* WORK INSTRUCTION: Exact copy, no pictures: every line from the one that contains "Task: Switch to the JUPYTER tab" through the end of the data below, and nothing else.

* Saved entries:

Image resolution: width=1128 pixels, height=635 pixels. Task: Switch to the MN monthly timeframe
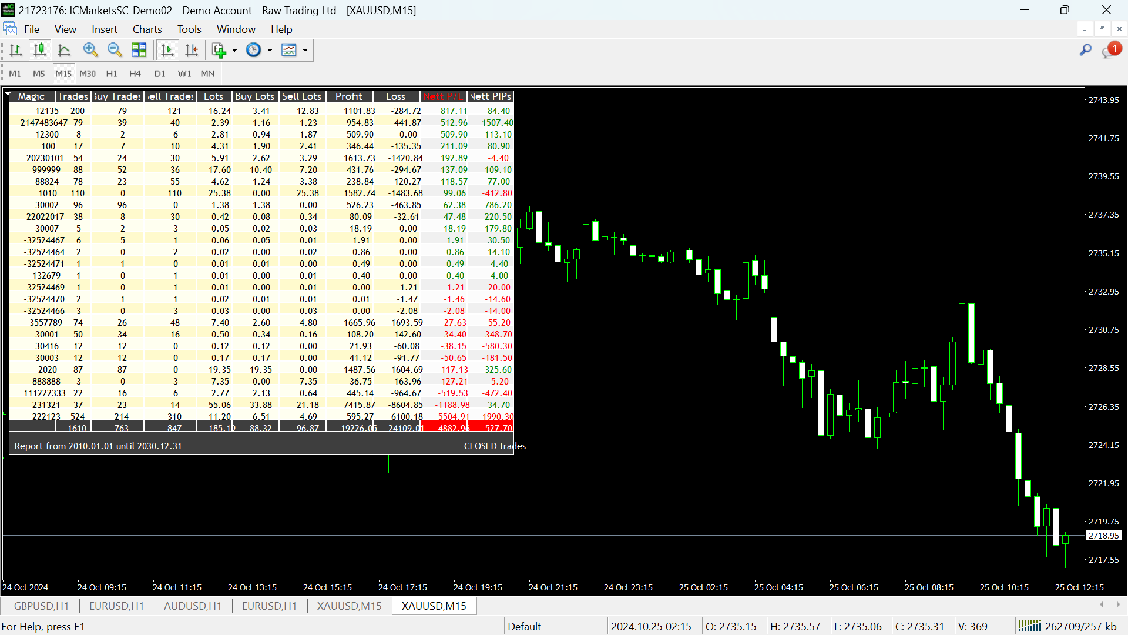pos(207,73)
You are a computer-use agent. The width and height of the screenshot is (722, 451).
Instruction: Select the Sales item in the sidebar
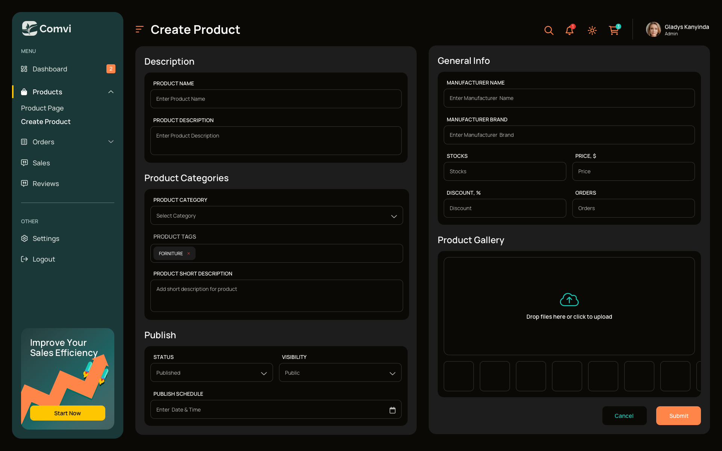[x=41, y=163]
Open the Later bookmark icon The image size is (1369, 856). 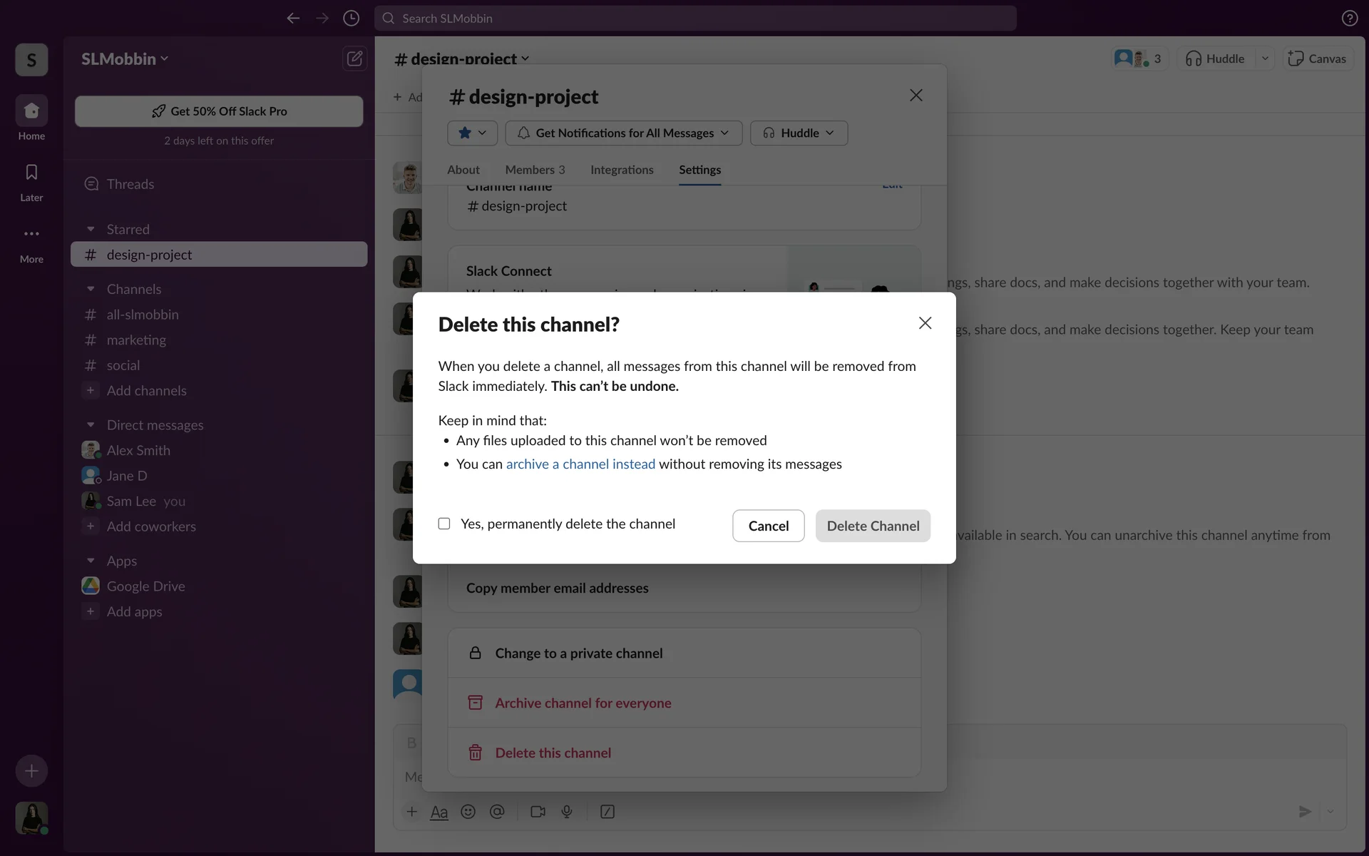[x=31, y=173]
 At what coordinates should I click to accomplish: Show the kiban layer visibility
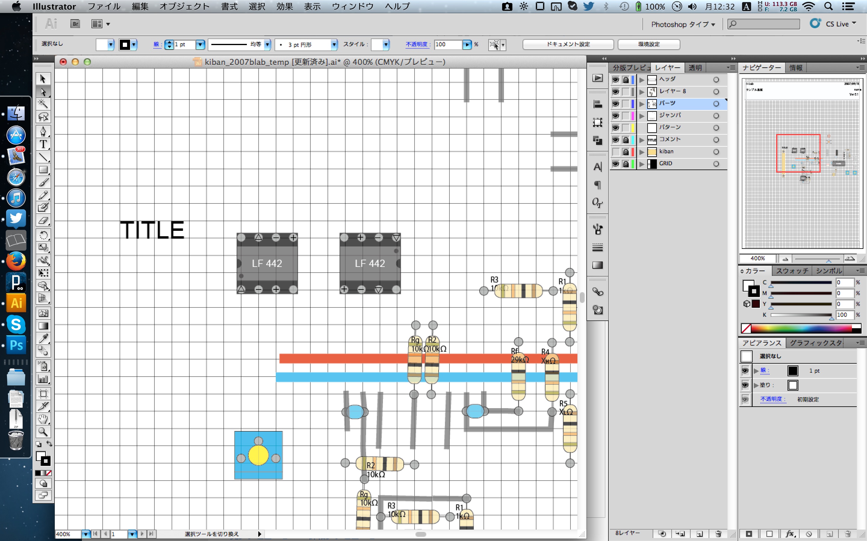click(x=615, y=152)
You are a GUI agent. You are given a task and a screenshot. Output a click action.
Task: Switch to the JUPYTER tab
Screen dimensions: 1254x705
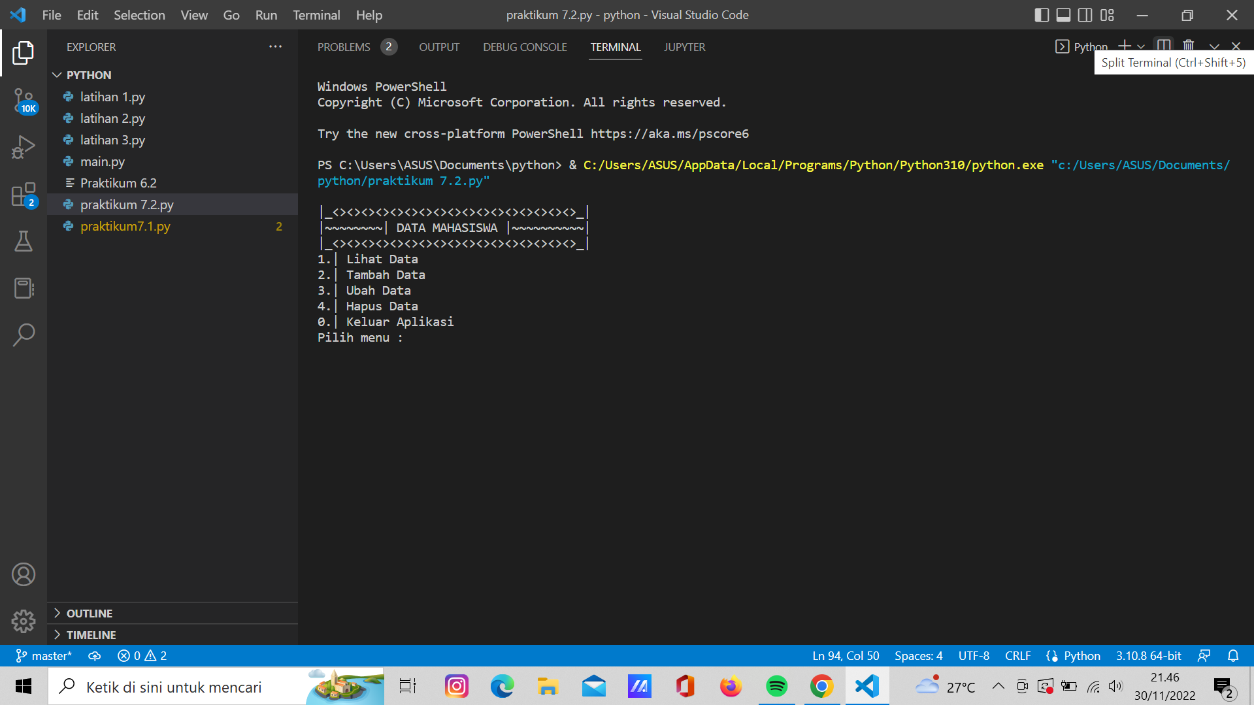coord(684,46)
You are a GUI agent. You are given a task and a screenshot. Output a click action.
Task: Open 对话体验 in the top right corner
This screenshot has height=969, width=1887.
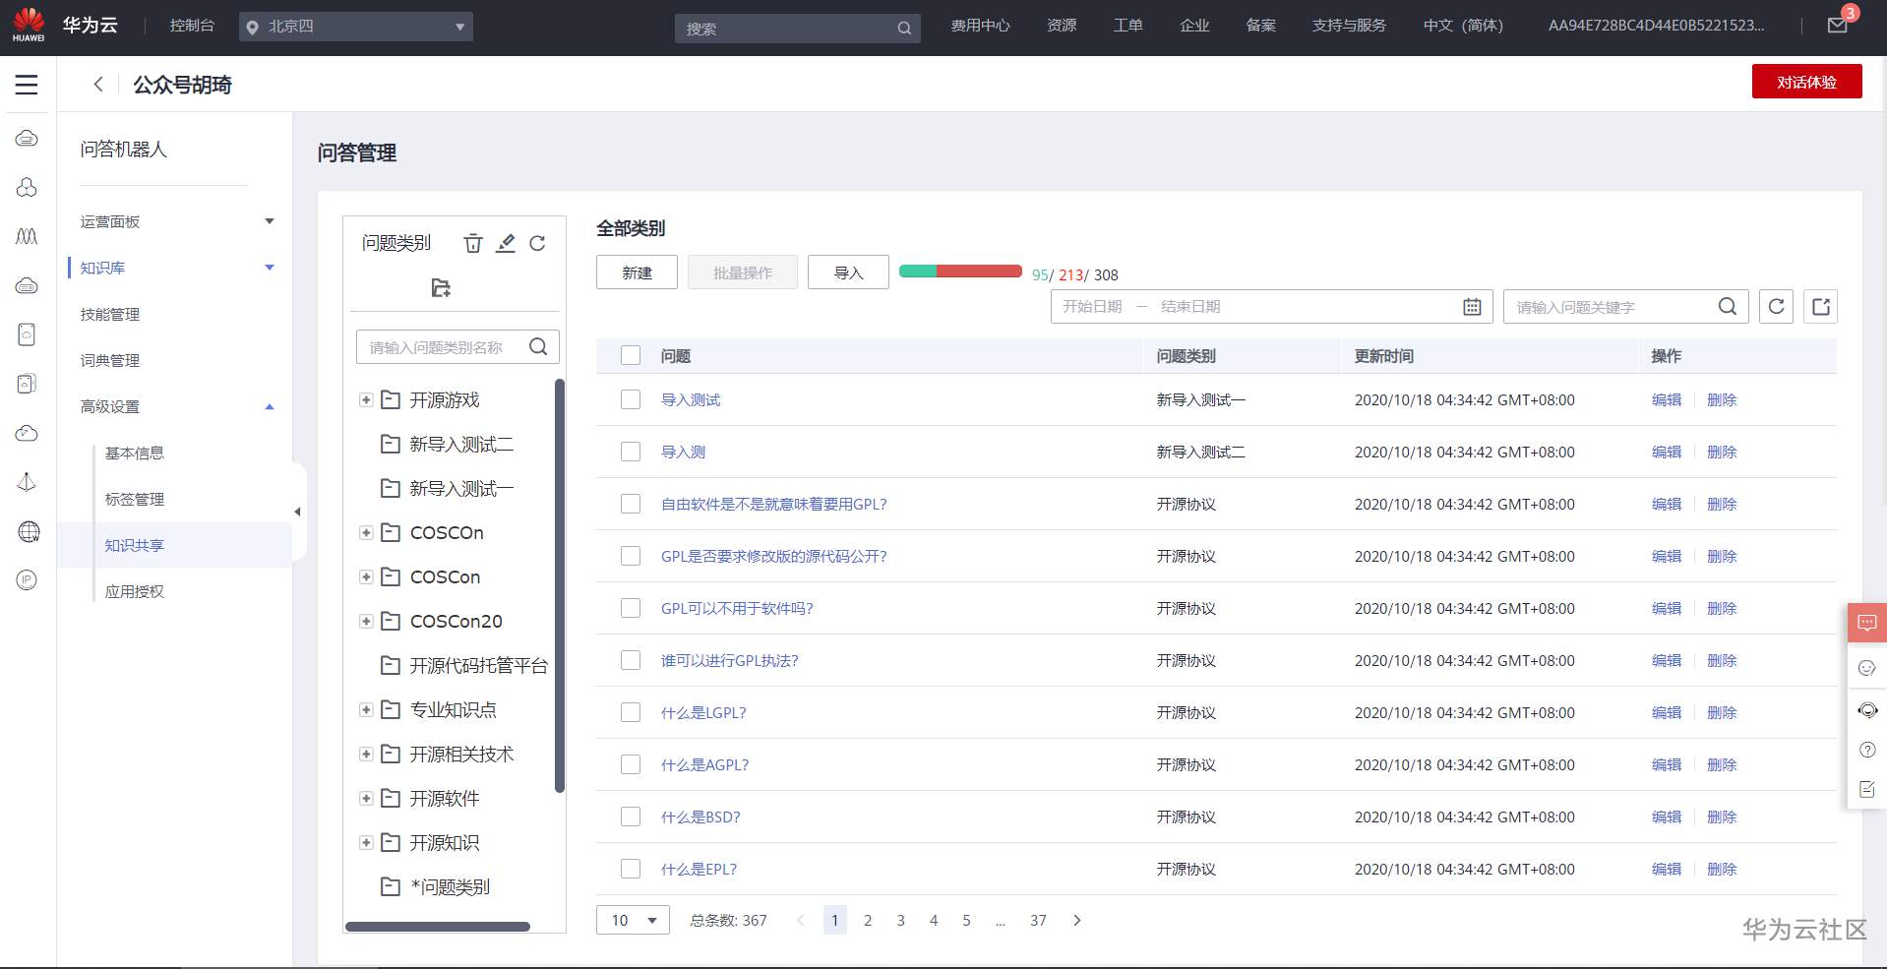1806,83
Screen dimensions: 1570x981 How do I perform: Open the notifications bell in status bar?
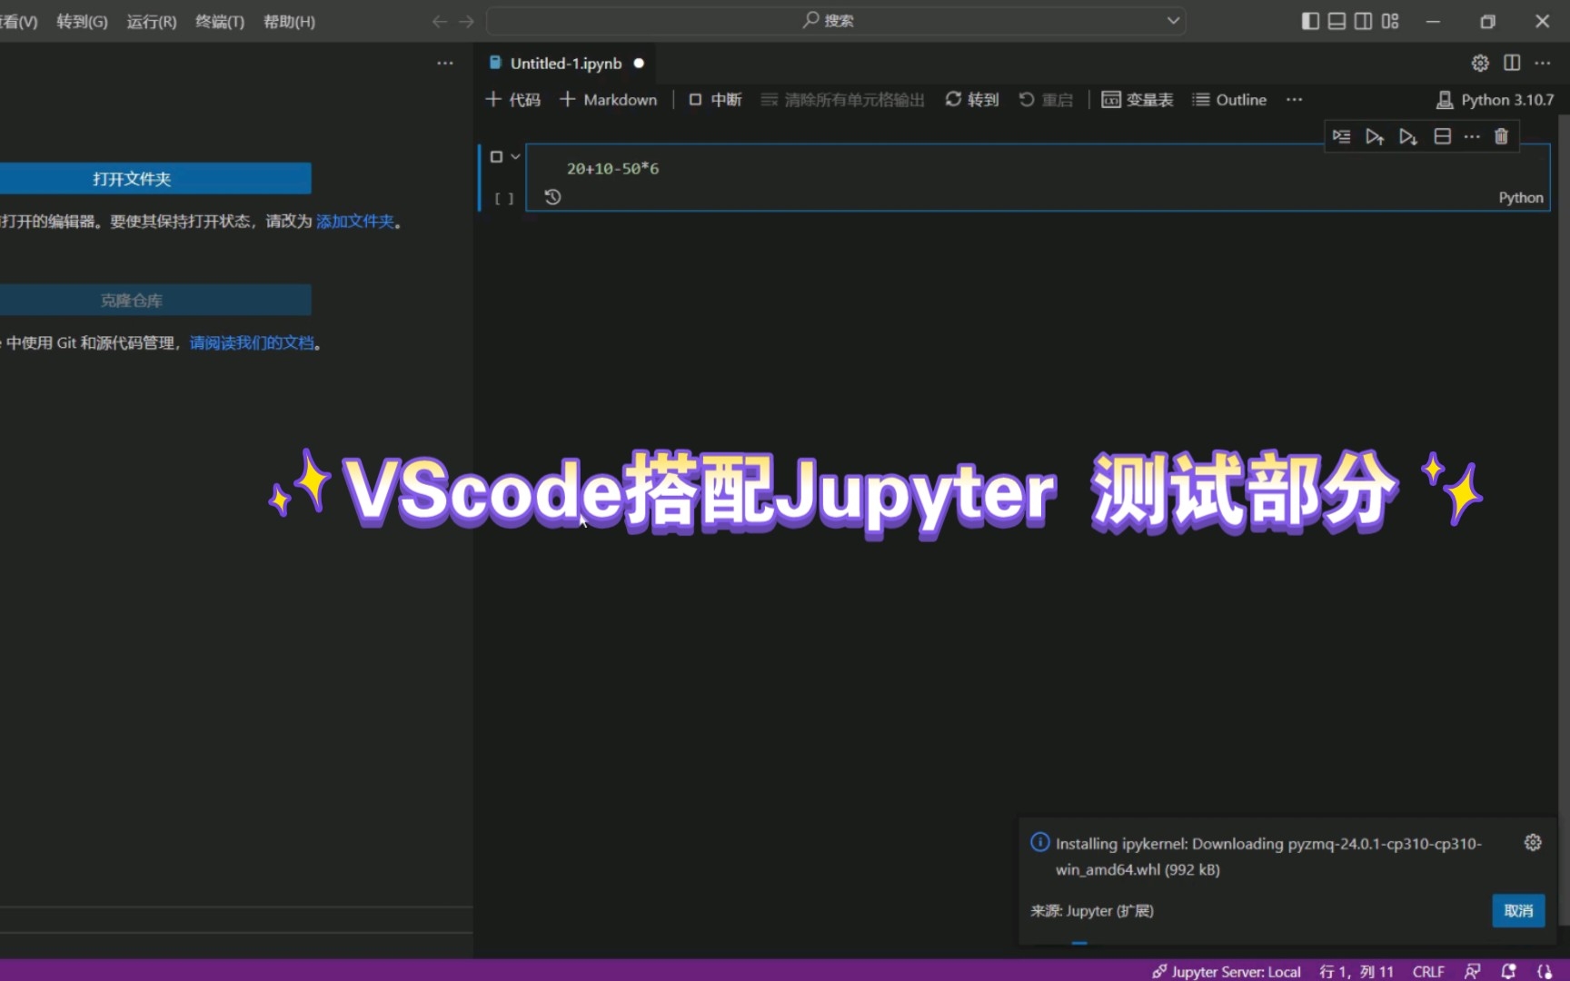tap(1507, 971)
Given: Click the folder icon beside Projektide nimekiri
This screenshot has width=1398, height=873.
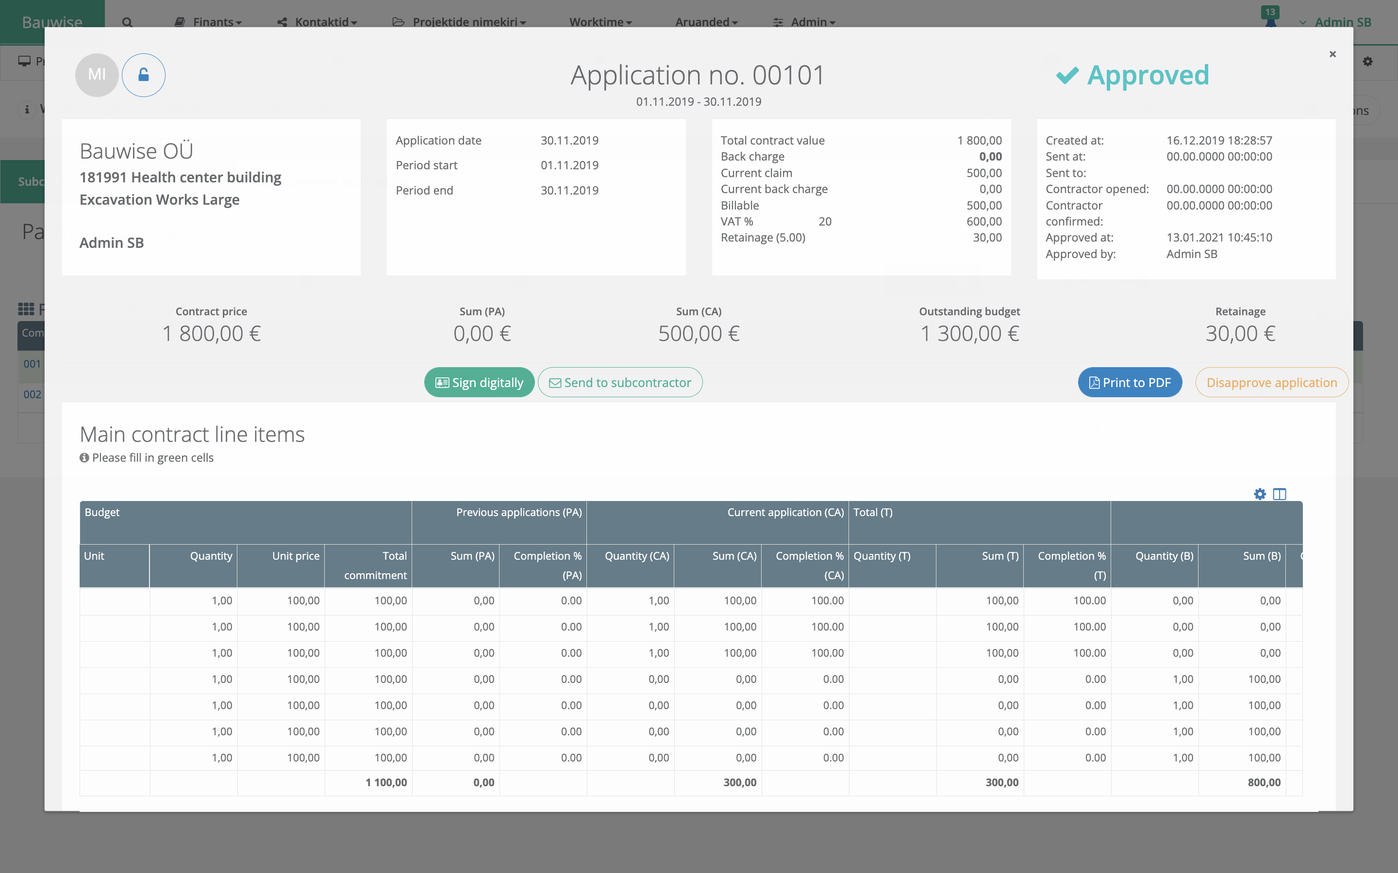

* COMPLETED TASK:
Task: Switch to the JUPYTER tab
Screen dimensions: 1254x705
coord(684,46)
You are a GUI agent. You are given a task and a screenshot. Output a click action.
Task: Open 对话体验 in the top right corner
This screenshot has height=969, width=1887.
1806,83
Screen dimensions: 1570x981 How do I perform: Open the notifications bell in status bar?
tap(1507, 971)
Given: Click the folder icon beside Projektide nimekiri
This screenshot has width=1398, height=873.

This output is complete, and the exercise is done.